— Aim of the task —
Beginning with the first line of the data below, reproduce every line unchanged, ending with the line that holds "Запад (72, 14)".

— Extracted material —
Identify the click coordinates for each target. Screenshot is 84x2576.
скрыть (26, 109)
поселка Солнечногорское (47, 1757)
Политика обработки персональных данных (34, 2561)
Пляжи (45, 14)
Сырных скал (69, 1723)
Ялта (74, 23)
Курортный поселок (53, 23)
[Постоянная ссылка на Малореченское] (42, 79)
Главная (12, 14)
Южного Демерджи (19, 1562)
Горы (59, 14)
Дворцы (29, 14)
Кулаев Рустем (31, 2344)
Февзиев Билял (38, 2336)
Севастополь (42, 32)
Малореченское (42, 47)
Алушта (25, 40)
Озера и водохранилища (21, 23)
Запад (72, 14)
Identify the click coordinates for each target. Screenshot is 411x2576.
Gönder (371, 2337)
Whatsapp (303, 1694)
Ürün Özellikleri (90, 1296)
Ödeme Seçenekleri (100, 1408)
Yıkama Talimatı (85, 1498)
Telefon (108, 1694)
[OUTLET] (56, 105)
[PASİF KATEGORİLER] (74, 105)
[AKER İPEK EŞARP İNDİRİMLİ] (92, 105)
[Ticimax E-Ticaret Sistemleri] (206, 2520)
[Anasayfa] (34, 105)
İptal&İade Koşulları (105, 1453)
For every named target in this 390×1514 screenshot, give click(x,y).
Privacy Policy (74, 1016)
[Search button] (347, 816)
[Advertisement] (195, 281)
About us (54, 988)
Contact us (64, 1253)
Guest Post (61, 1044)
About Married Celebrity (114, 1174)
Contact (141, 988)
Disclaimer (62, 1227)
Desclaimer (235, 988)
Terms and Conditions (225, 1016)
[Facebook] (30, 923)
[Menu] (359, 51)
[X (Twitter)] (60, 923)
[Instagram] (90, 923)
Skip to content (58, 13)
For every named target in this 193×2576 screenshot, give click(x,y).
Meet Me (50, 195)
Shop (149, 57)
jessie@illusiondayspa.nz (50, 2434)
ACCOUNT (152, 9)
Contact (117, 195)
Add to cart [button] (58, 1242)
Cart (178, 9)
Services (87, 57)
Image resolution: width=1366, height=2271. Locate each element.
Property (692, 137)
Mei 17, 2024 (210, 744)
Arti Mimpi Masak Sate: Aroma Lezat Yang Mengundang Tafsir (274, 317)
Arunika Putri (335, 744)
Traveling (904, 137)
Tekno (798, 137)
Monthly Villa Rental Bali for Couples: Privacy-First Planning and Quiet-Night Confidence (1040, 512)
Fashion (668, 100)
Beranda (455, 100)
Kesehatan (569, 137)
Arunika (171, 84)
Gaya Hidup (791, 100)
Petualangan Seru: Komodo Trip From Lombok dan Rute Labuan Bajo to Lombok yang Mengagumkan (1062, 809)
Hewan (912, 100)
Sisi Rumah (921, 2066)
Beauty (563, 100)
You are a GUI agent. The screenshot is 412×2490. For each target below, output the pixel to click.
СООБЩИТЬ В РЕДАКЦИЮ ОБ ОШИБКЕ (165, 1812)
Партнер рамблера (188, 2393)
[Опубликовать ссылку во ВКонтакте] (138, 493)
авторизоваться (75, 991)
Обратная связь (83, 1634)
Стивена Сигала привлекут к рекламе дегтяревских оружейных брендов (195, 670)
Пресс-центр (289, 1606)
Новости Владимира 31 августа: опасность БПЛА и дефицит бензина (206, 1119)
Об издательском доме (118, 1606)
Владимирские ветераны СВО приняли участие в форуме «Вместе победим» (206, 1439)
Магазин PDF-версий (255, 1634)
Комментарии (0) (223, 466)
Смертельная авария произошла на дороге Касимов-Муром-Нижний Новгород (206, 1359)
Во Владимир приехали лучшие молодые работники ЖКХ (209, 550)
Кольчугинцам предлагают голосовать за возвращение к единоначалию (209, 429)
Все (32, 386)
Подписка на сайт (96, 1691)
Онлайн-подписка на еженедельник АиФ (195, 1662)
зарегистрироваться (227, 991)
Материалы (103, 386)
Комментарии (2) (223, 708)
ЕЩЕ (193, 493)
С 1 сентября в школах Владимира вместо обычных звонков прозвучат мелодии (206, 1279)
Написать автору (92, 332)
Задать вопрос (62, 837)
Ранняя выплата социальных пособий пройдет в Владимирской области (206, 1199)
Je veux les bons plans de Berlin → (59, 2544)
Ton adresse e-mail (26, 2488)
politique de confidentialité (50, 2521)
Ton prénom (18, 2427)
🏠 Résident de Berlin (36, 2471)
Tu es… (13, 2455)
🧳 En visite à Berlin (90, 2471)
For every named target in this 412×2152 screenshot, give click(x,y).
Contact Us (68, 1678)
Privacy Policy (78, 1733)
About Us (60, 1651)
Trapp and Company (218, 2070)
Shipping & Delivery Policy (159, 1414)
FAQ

— Exercise solution —
Identify the click coordinates for each target. Screenshot is 84x2576.
скрыть (26, 109)
поселка Солнечногорское (47, 1757)
Политика обработки персональных данных (34, 2561)
Пляжи (45, 14)
Сырных скал (69, 1723)
Ялта (74, 23)
Курортный поселок (53, 23)
[Постоянная ссылка на Малореченское] (42, 79)
Главная (12, 14)
Южного Демерджи (19, 1562)
Горы (59, 14)
Дворцы (29, 14)
Кулаев Рустем (31, 2344)
Февзиев Билял (38, 2336)
Севастополь (42, 32)
Малореченское (42, 47)
Алушта (25, 40)
Озера и водохранилища (21, 23)
Запад (72, 14)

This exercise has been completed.